Vídeo de Trump representa Obama e Michelle como macacos

Publicação com teor racista contra Barack e Michelle Obama foi incluída em vídeo conspiratório sobre as eleições de 2020 e provocou críticas no Congresso

O presidente Donald Trump compartilhou, em uma rede social, um vídeo com teor conspiratório sobre as eleições de 2020 que, nos segundos finais, traz uma representação racista do ex-presidente Barack Obama e da ex-primeira-dama Michelle Obama como macacos.

O vídeo racista, publicado na madrugada desta sexta-feira (6), provocou forte reação política nos Estados Unidos.

A inserção dura cerca de 2 segundos e aparece ao final de um vídeo de aproximadamente 1 minuto, marcado por acusações não comprovadas de fraude eleitoral.

Obama foi o primeiro presidente negro da história dos EUA e a representação gerou acusações de racismo explícito contra Trump.

A publicação foi criticada por lideranças do Partido Democrata. O líder da minoria na Câmara dos Representantes, o deputado Hakeem Jeffries, saiu em defesa de Barack e Michelle Obama, afirmando que eles representam “o melhor deste país”.

Jeffries classificou Trump como “um verme vil, desequilibrado e maligno” e cobrou que lideranças republicanas denunciem publicamente o episódio.

Segundo ele, o silêncio do partido diante do conteúdo reforça a normalização de discursos racistas no centro do poder político americano.

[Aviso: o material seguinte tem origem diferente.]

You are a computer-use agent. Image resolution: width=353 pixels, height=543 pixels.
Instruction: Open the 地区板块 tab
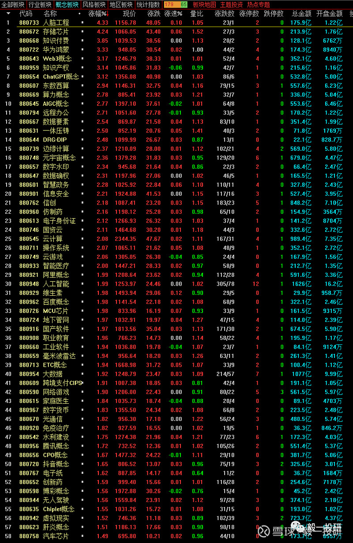(x=121, y=4)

O vídeo faz parte de uma sequência de 60 postagens feitas por Trump em cerca de 3 horas, grande parte delas retomando acusações de fraude nas eleições presidenciais de 2020, vencidas por Joe Biden. As denúncias nunca foram comprovadas.

Entre as alegações reapresentadas está a de que a empresa Dominion Voting Systems teria fraudado a contagem de votos.

A acusação já foi judicialmente desmentida e levou a Fox News a fechar um acordo extrajudicial de US$ 787 milhões com a Dominion para encerrar um processo de difamação.

O reforço da narrativa de fraude ocorre em meio a análises que indicam risco eleitoral para Trump nas eleições de novembro. Avaliações internas apontam que o presidente pode perder a estreita maioria que mantém na Câmara e no Senado.

No último sábado, o democrata Taylor Rehmet venceu uma eleição para o Senado estadual do Texas em um distrito controlado por republicanos desde a década de 1990.

Segundo a historiadora Heather Cox Richardson, da Universidade de Boston, a virada foi de 32 pontos percentuais em comparação ao desempenho de Trump na região em 2024.

Ainda nesta semana, o estrategista trumpista Steve Bannon defendeu o uso de agentes do ICE em ações eleitorais, retomando alegações não comprovadas de que imigrantes em situação irregular “corrompem eleições”.

O episódio ocorre também em um cenário de denúncias sobre gerrymandering, prática de redesenho de distritos eleitorais para favorecer partidos. No ano passado, republicanos alteraram mapas eleitorais no Texas e no Missouri.

O gerrymandering pode, por exemplo, fragmentar regiões urbanas e de maioria negra em distritos maiores e rurais, reduzindo o peso político dessas populações no resultado final das eleições.